Kemajuan Pendidikan Hanya Ilusi, Saat G20 Berdeklarasi

Pendidikan ditangan kapitalis dijadikan komoditas hingga bagi kalangan menengah ke bawah tak terjangkau. Seharusnya pendidikan merupakan hak bagi seti


Kemajuan Pendidikan Hanya Ilusi, Saat G20 Berdeklarasi


Oleh : Wenny (Praktisi Pendidikan) 

Mengutip G20 Bali Leaders Declaration yang diunggah Consilium European Council, pada poin ke-44 disebutkan bahwa para pemimpin negara G20 akan bertindak dalam solidaritas, khususnya dengan negara-negara berkembang untuk membangun kembali sistem pendidikan yang tangguh, berteknologi, mudah diakses, dan efektif (Detikcom, 18/11/22) 

Deklarasi G20 sangat berkomitmen untuk menekankan kebijakan terhadap wanita dan anak perempuan. Mereka pun menegaskan kembali pentingnya Pendidikan untuk Perkembangan yang Berkelanjutan atau Education for Sustainable Development (ESD) dan komitmen terhadap SDG4 untuk memastikan kualitas pendidikan dan pelatihan yang inklusif dan setara (Detikcom, 18/11/22) 

Kemajuan Hanya Sebatas Ilusi

Begitu menjanjikan isi deklarasi G20 seolah rakyat dapat menyandarkan beban terutama untuk pendidikan di semua kalangan masyarakat baik perempuan sebagai golongan yang lemah termasuk pendidikan inklusi dan pendidikan yang berkelanjutan semua akan setara dalam hal kemajuan, nyatanya hingga kini masyarakat belum merasa ada keadilan. Saat ini yang dirasakan pendidikan berkualitas itu berbiaya tinggi.

Pendidikan ditangan kapitalis dijadikan komoditas hingga bagi kalangan menengah ke bawah tak terjangkau. Seharusnya pendidikan merupakan hak bagi setiap warga negara. Namun hanya kalangan berkantong tebal yang dapat mengecap pendidikan terutama untuk Perguruan Tinggi. 

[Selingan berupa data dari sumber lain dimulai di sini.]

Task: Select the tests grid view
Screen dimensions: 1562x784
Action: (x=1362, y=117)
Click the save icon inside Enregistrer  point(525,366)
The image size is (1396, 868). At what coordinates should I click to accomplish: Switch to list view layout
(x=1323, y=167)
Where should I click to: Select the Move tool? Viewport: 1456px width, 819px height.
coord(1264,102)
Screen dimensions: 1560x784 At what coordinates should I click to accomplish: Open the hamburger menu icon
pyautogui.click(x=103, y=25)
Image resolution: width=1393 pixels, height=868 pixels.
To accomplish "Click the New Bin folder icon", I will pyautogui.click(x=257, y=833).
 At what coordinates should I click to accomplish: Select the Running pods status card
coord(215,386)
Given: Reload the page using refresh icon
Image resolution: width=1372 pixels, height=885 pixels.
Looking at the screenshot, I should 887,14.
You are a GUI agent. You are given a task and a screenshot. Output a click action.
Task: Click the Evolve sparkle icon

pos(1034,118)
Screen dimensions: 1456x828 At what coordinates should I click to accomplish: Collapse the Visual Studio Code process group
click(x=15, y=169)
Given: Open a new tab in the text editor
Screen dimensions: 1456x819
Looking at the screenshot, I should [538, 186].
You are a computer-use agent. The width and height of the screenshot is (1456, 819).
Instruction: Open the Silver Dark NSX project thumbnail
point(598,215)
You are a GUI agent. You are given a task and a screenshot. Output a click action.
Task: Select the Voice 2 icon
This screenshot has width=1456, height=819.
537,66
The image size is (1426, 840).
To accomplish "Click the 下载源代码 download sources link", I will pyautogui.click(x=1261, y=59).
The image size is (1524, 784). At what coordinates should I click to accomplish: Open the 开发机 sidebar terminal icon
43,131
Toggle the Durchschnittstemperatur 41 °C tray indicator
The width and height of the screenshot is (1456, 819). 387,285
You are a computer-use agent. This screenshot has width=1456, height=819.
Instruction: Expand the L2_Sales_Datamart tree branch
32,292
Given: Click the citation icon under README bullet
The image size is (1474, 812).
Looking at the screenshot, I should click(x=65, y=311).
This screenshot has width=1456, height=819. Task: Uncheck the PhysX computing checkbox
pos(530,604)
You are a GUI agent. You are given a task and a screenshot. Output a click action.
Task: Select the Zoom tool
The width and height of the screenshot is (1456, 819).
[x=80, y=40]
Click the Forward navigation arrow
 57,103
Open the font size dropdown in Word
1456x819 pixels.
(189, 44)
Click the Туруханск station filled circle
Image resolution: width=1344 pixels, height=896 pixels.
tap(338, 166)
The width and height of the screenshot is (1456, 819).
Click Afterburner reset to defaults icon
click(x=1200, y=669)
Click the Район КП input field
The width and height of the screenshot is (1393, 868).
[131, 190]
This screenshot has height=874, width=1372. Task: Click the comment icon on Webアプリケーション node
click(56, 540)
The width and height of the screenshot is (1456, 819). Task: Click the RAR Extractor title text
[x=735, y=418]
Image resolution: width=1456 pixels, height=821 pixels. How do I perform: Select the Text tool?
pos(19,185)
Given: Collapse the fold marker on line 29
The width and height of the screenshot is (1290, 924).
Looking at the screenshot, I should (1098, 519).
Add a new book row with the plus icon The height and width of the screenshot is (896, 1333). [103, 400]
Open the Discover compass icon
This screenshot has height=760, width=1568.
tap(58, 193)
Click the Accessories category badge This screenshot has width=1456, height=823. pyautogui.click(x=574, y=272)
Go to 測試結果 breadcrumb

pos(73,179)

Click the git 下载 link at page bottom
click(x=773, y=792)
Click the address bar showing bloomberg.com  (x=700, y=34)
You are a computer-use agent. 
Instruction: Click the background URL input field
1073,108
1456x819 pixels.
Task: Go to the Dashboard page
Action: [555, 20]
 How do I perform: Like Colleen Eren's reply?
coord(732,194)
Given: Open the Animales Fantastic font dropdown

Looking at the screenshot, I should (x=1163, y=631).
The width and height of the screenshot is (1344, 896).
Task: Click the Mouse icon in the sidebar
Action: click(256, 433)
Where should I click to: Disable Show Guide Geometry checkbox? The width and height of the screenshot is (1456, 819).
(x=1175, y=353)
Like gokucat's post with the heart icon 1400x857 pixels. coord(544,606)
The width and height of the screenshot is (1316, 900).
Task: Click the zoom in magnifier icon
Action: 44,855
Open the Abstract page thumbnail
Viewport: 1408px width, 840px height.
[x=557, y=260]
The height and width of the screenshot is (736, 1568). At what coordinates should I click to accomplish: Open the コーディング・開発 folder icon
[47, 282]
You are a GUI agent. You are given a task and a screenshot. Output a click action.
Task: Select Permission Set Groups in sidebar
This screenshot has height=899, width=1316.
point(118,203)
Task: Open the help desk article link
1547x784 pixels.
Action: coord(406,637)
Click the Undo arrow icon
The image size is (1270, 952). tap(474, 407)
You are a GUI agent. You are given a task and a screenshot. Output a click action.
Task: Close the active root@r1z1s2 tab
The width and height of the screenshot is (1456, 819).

Sistem Islam Lahirkan Generasi Mulia

Islam mengatakan perempuan pada fitrahnya, tidak membedakan perempuan dalam pendidikan. Bahkan yang mendirikan universitas pertama di dunia adalah perempuan yaitu Fatimah binti Muhammad al-Fihriya al-Qurashiyah (Arab: فاطمة بنت محمد الفهرية القرشية‎) adalah pendiri Masjid Al-Qarawiyyin tahun 859 M yang kemudian berkembang menjadi Universitas Al-Qarawiyyin tahun 1963 di Fez, Maroko.

Agama Islam diturunkan sebagai kasih sayang bagi semesta alam (rahmatan lil ‘alamin) dan ini hanya bisa dilakukan oleh orang-orang yang berilmu saja. Itulah sebabnya Allah SWT dan Rasulullah SAW mewajibkan manusia agar tidak pernah berhenti belajar selama hidupnya melalui Al-Qur’an, Sunnah, maupun Hadist tentang menuntut ilmu.

Islam dengan kurikulumnya berhasil mencetak generasi emas yang berakhlak mulia seperti Arqam ibn Abi Arqam, seorang sahabat muda belia yang ketika itu masih berusia 15 tahun yang memiliki baitul Arqam yang menghasilkan sejumlah tokoh penting sahabat lainnya, seperti Utsman bin Affan, Zubair bin Awwam, Abdurrahman bin Auf. 

Muhammad Al-fatih yang berhasil menaklukkan Konstantinopel di usia 21 tahun adalah generasi dalam didikan Islam dengan pasukan terbaik yang taat dan berakhlak mulia.

Dalam Islam pendidikan jadi tanggungjawab negara, walau tidak menutup kemungkinan swasta untuk berpartisipasi. Dengan kurikulum yang mumpuni Islam membina generasi sepenuh hati, membentuk ketakwaan dan ketaatan generasi hingga berakhlak mulia. 

Biaya pendidikan tak merisaukan rakyat karena jaminan negara dari sumber daya alam dan kekayaan negara digunakan menjamin hajat hidup rakyat. Bahkan tak hanya pendidikan, kesehatan dan kebutuhan primer lainnya diurusi oleh negara. Kehidupan seperti itu sudah terbukti selama hampir 14 abad dimasa gemilang sistem Islam yang menguasai lebih dari separuh wilayah dunia. Betapa kesejahteraan merata tanpa sempat mengeluh beban hidup. Masyarakat tentram dalam sistem Islam. Tidakkah kita ingin merasakan keberkahan. Rahmatan lil alamiin.